Excellent, very very complete and well structured guide for parents! I highly recommend this book to both parents and educators to teach children the value of money, manage it, and provide them with invaluable lifelong tools, much needed to thrive, which are hardly taught at home or at school. This financial education should be a progressive and integral task, as parents must be consistent, take advantage of the circumstances of everyday life to create habits, and education must be based on principles. In our complex consumer society and high advertising exposure this task may be easier if we get that saving is attractive to the children, and if we favor a smart choice of what the child is going to buy is a better acquisition, for his/her effort to postpone to a greater benefit. Beth Kobliner explains how parents can teach their children to be smarter in spending money, from the basics of money and developing the habit of saving, credit cards, insurance, retirement plan, to key concepts on investments, and more. Each topic proposes examples based on real cases, developing the subject appropriate for each age group to teach from toddlers to young adults. The book contains very nice comments from suggestions for handling tantrums during shopping to the smartest way for young people to pay for their wedding. It has very useful features with key points or rules for each topic, for example the 10 Investment rules for your Kid to Live by and The Money Genius Guide to Understanding your Paycheck, to mention a few. It also has a very interesting chapter that talks about giving, giving back from what we have received in life; this is very important, since sharing and contributing helps children to have more meaning, lead a more balanced and integral life, which translates into more happiness in life. The author also mentions interesting information about recent research on how children who learn to manage their emotions - postpone their momentary cravings to achieve something they truly desire - become more responsible for the reach of their economic decisions, resulting in adults who save more, are more successful, reach higher levels of education, manage money as a resource that allows them to achieve many things in life.

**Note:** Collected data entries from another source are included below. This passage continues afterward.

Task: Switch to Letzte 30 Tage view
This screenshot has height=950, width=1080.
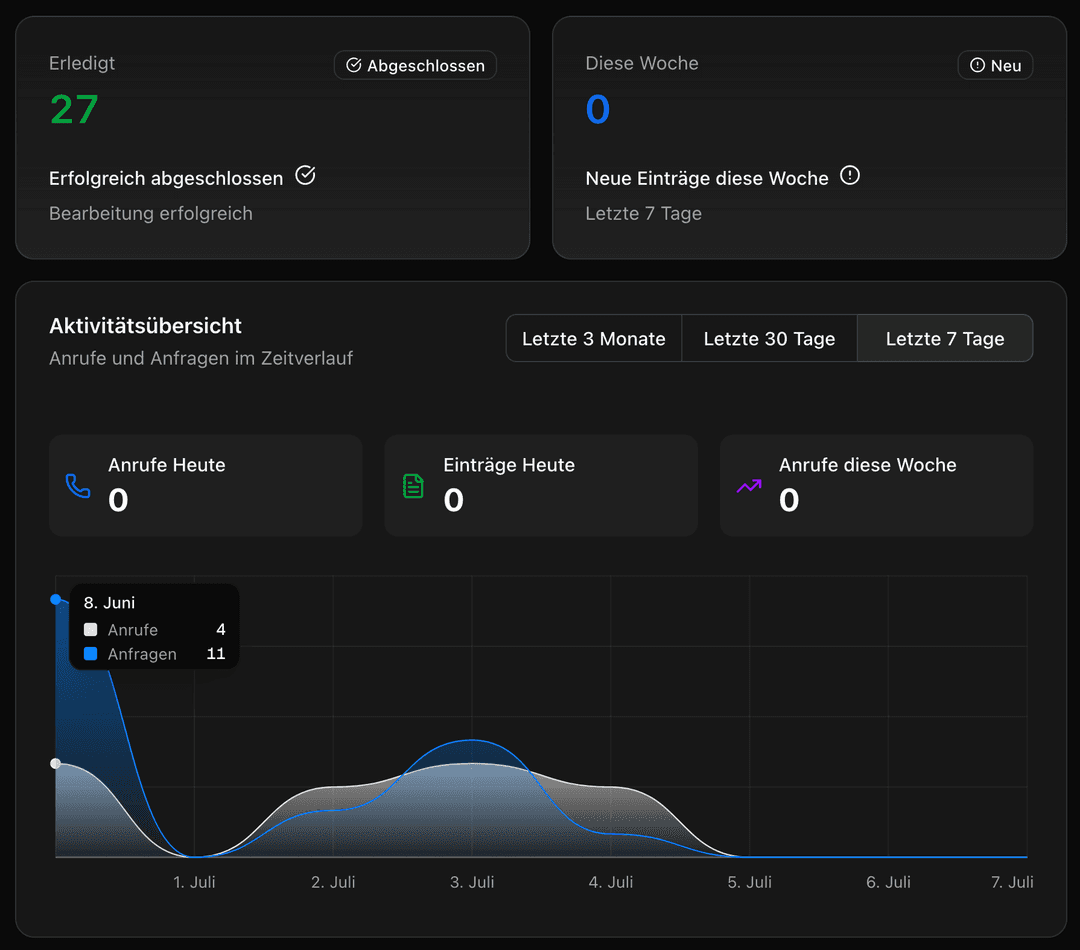Action: click(769, 339)
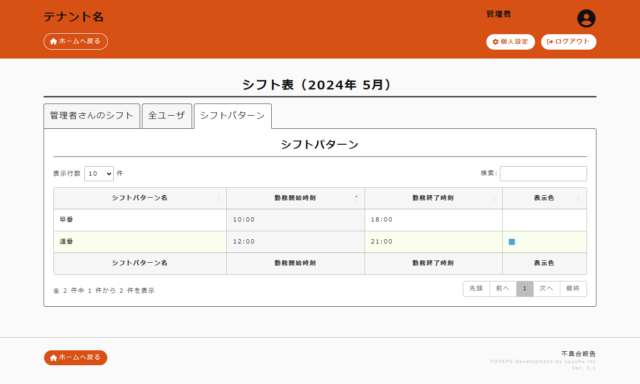Click the gear icon in 個人設定 button

[x=496, y=42]
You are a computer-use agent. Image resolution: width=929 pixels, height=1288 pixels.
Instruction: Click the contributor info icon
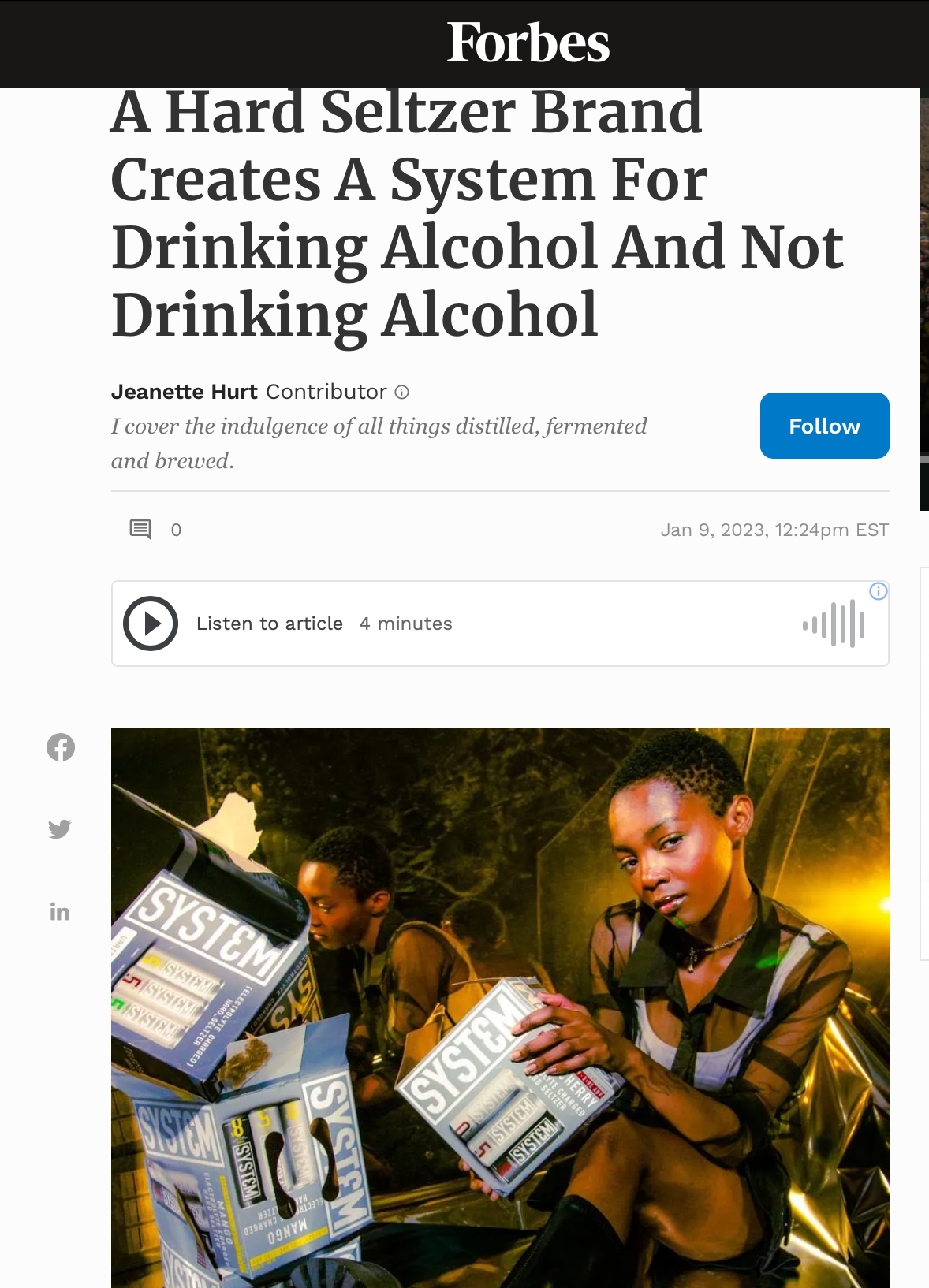(402, 392)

My gratitude to the Publisher and NetGalley for allowing me to review the book
This is one of the most interesting and useful books I've read in a long time. Most books of this type recommend obvious things that most people would have thought of themselves. This one is different. A lot of the information and recommendations in this book are exactly the opposite of what you'd expect, but they're based on actual scientific research. For example, it explains what researchers have discovered about what concepts children can understand at different stages in their development and what that means in terms of what you should and shouldn't try to teach them about money at various ages. It also talks about what research shows about the effects of allowance, payment for household chores, after-school jobs, etc. on success later in life. This is something that parents talk about with each other, and although different people have different opinions, none of us really knew what the best way was to prepare our kids to manage their finances on their own when they become adults. This book is the first I've seen that provides advice that's actually based on something solid. All this may sound complicated or boring, but the book is really easy to follow, with a lot of real-world examples, and it's also entertaining, with really funny real-world stories. It's a very fast read, and I really enjoyed it.